About full matches (update)
A good question arose in the comments, why complete
field matches with a query are not ranked higher, and how to achieve it.
The point is just in the logic of the rankers. The default rangers of proximity and proximity_bm25 in the case when the request is met in the field completely, assign the maximum phrase weight to such a field (and this is their main ranking factor). In this case, the
length of the field itself is not taken into account, the fact of complete coincidence of the
field with the request is not taken into account either. Such is the historically established behavior. Apparently, the situation when the request completely coincides with this or that field, for some reason, it has not been encountered very often before.

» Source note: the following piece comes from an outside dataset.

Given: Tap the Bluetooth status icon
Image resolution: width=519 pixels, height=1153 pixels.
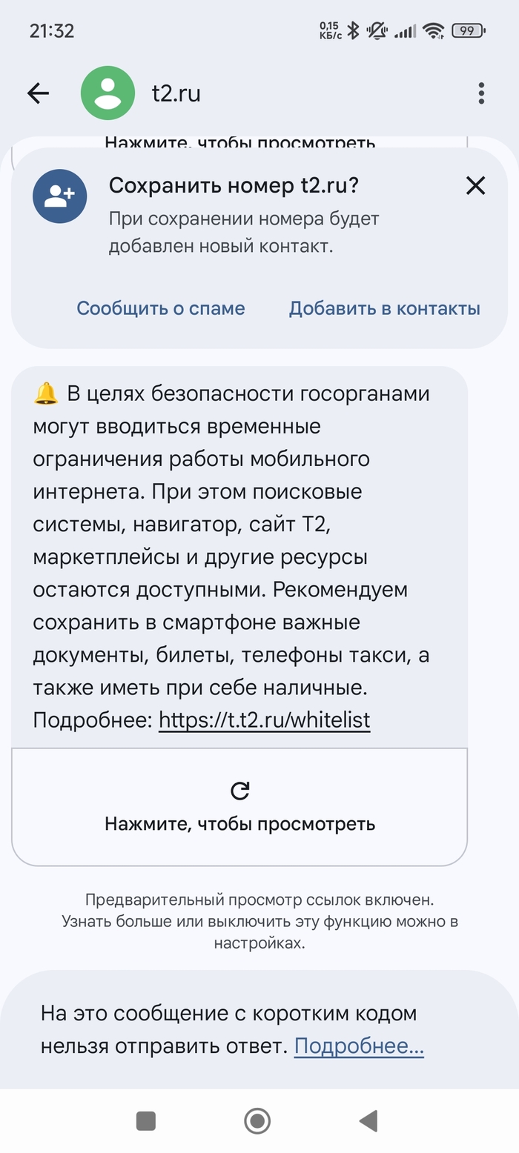Looking at the screenshot, I should coord(354,31).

In the current trunk (version 0.9.10), work is already underway, an experimental runner SPH_RANK_SPH04 has been added, which ranks the full matches of the field above. The technical opportunity appeared in 0.9.9, TC. in 0.9.8, the format of the index does not provide the necessary data (for the curious, there the saved positions do not have the flag “it was the end of the field”).
Something can be done without a new ranker.

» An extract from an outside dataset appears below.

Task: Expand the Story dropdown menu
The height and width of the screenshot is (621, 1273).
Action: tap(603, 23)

For example, you can try to manually increase the weight in case of a full match. To do this, we remove all punctuation and upper case handles from the field itself (during indexing) and from the query, count crc32 from the field, save its index attribute. Then, when searching, we calculate the expression
weight + if (fieldcrc == querycrc, 1000,0) and sort the results by this expression. Quite crooked, but in some cases can help.
You can also slightly change the task, and take into account not the fact of complete coincidence, but the
length of the document (or a separate field). To do this, when indexing, we save LENGTH (myfield) in the attribute, when searching, we rank by the expression of the form (this is just an example!)
Weight + ln (max (len, 1)) * 1000
In some cases (such as the example of indexing song titles from comments), it may be sensible to index the fields not separately, but together, so that the phrase “group - song” matches the greater weight of the phrase in the “glued” field. Otherwise, all fields are considered separate, a match “across the field boundary” will not be ranked higher.
About file space
Is there any place to finish this whole kitchen? And how. Having understood how the existing rankers are arranged, what factors they consider and how they combine, you can immediately immediately consciously correct
weight (more precisely, specify a new arithmetic expression involving
weight , and sort the output by it). What is more interesting, technically, you can add new specialized rankers (a minute of advertising on the first: rangers SPH_RANK_WORDCOUNT and SPH_RANK_FIELDMASK did not come up with me,
commercial users requested). From the C ++ code of the rankers, there is immediate access to the query, the keywords, the document being ranked, and (most importantly) a list of all the keyword matches the request along with the positions in the document ... yes, it’s quite possible to assemble a Soviet fighter from these parts of the Soviet locomotive; most importantly, masterfully apply the magic of the file.